## EXERCISE
Copy every line of the data below without changing a single character.

Click-target data
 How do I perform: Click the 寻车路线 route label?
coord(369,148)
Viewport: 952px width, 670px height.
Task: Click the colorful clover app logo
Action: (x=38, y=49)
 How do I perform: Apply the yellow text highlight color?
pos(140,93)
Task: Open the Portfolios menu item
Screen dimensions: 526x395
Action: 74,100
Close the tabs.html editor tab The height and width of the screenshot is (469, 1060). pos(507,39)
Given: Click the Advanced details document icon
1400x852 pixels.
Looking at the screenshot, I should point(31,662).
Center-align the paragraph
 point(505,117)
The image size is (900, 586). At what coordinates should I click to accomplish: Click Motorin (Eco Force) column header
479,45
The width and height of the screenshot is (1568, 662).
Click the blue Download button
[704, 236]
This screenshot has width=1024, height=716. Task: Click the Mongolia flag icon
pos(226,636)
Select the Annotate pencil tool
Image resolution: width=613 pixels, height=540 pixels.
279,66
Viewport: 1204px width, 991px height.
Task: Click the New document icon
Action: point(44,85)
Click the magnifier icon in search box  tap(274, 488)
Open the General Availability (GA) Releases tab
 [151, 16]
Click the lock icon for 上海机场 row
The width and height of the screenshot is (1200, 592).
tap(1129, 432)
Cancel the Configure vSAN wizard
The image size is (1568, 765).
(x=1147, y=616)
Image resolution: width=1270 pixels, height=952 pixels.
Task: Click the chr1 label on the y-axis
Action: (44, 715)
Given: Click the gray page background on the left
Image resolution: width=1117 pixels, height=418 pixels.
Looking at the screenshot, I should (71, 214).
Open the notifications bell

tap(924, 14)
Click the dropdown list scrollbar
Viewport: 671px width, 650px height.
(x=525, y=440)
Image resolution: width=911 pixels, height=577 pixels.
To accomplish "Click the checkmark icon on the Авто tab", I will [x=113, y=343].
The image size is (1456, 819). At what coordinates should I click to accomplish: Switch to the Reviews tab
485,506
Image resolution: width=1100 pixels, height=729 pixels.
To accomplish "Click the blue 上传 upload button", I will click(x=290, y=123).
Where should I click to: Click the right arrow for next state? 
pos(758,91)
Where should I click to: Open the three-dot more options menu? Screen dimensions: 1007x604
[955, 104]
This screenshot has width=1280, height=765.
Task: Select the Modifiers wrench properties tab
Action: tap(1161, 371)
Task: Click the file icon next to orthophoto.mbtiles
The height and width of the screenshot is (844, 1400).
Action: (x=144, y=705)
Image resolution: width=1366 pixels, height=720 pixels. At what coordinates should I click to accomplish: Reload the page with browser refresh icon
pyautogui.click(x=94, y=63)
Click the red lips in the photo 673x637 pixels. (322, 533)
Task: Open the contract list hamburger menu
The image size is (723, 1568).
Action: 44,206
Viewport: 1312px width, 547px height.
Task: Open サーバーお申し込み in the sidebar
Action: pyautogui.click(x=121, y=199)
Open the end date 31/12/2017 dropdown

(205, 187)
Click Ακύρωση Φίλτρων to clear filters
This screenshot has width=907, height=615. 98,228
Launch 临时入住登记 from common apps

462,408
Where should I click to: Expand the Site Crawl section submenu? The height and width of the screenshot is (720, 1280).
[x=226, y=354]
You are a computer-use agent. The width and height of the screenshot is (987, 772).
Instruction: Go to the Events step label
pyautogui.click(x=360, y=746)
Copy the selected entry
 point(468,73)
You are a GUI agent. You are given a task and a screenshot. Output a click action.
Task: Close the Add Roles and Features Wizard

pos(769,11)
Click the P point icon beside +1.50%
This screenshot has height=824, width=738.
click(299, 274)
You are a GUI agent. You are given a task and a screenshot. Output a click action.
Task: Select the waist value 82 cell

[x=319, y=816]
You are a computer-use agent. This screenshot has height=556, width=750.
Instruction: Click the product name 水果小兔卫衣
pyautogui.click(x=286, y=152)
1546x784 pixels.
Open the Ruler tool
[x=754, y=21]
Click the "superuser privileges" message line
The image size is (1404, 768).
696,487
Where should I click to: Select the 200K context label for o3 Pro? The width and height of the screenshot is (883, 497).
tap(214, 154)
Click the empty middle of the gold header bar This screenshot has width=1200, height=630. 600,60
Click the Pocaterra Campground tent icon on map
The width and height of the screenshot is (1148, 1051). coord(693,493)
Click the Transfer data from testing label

## PROBLEM SOLUTION
 How do I perform: Click the 寻车路线 route label?
coord(369,148)
Viewport: 952px width, 670px height.
Task: Click the colorful clover app logo
Action: (x=38, y=49)
 How do I perform: Apply the yellow text highlight color?
pos(140,93)
Task: Open the Portfolios menu item
Screen dimensions: 526x395
Action: 74,100
Close the tabs.html editor tab The height and width of the screenshot is (469, 1060). pos(507,39)
Given: Click the Advanced details document icon
1400x852 pixels.
Looking at the screenshot, I should point(31,662).
Center-align the paragraph
 point(505,117)
The image size is (900, 586). At what coordinates should I click to accomplish: Click Motorin (Eco Force) column header
479,45
The width and height of the screenshot is (1568, 662).
Click the blue Download button
[704, 236]
This screenshot has width=1024, height=716. Task: Click the Mongolia flag icon
pos(226,636)
Select the Annotate pencil tool
Image resolution: width=613 pixels, height=540 pixels.
279,66
Viewport: 1204px width, 991px height.
Task: Click the New document icon
Action: point(44,85)
Click the magnifier icon in search box  tap(274, 488)
Open the General Availability (GA) Releases tab
 [151, 16]
Click the lock icon for 上海机场 row
The width and height of the screenshot is (1200, 592).
tap(1129, 432)
Cancel the Configure vSAN wizard
The image size is (1568, 765).
(x=1147, y=616)
Image resolution: width=1270 pixels, height=952 pixels.
Task: Click the chr1 label on the y-axis
Action: (44, 715)
Given: Click the gray page background on the left
Image resolution: width=1117 pixels, height=418 pixels.
Looking at the screenshot, I should (71, 214).
Open the notifications bell

tap(924, 14)
Click the dropdown list scrollbar
Viewport: 671px width, 650px height.
(x=525, y=440)
Image resolution: width=911 pixels, height=577 pixels.
To accomplish "Click the checkmark icon on the Авто tab", I will [x=113, y=343].
The image size is (1456, 819). At what coordinates should I click to accomplish: Switch to the Reviews tab
485,506
Image resolution: width=1100 pixels, height=729 pixels.
To accomplish "Click the blue 上传 upload button", I will click(x=290, y=123).
Where should I click to: Click the right arrow for next state? 
pos(758,91)
Where should I click to: Open the three-dot more options menu? Screen dimensions: 1007x604
[955, 104]
This screenshot has width=1280, height=765.
Task: Select the Modifiers wrench properties tab
Action: tap(1161, 371)
Task: Click the file icon next to orthophoto.mbtiles
The height and width of the screenshot is (844, 1400).
Action: (x=144, y=705)
Image resolution: width=1366 pixels, height=720 pixels. At what coordinates should I click to accomplish: Reload the page with browser refresh icon
pyautogui.click(x=94, y=63)
Click the red lips in the photo 673x637 pixels. (322, 533)
Task: Open the contract list hamburger menu
The image size is (723, 1568).
Action: 44,206
Viewport: 1312px width, 547px height.
Task: Open サーバーお申し込み in the sidebar
Action: pyautogui.click(x=121, y=199)
Open the end date 31/12/2017 dropdown

(205, 187)
Click Ακύρωση Φίλτρων to clear filters
This screenshot has width=907, height=615. 98,228
Launch 临时入住登记 from common apps

462,408
Where should I click to: Expand the Site Crawl section submenu? The height and width of the screenshot is (720, 1280).
[x=226, y=354]
You are a computer-use agent. The width and height of the screenshot is (987, 772).
Instruction: Go to the Events step label
pyautogui.click(x=360, y=746)
Copy the selected entry
 point(468,73)
You are a GUI agent. You are given a task and a screenshot. Output a click action.
Task: Close the Add Roles and Features Wizard

pos(769,11)
Click the P point icon beside +1.50%
This screenshot has height=824, width=738.
click(299, 274)
You are a GUI agent. You are given a task and a screenshot. Output a click action.
Task: Select the waist value 82 cell

[x=319, y=816]
You are a computer-use agent. This screenshot has height=556, width=750.
Instruction: Click the product name 水果小兔卫衣
pyautogui.click(x=286, y=152)
1546x784 pixels.
Open the Ruler tool
[x=754, y=21]
Click the "superuser privileges" message line
The image size is (1404, 768).
696,487
Where should I click to: Select the 200K context label for o3 Pro? The width and height of the screenshot is (883, 497).
tap(214, 154)
Click the empty middle of the gold header bar This screenshot has width=1200, height=630. 600,60
Click the Pocaterra Campground tent icon on map
The width and height of the screenshot is (1148, 1051). coord(693,493)
Click the Transfer data from testing label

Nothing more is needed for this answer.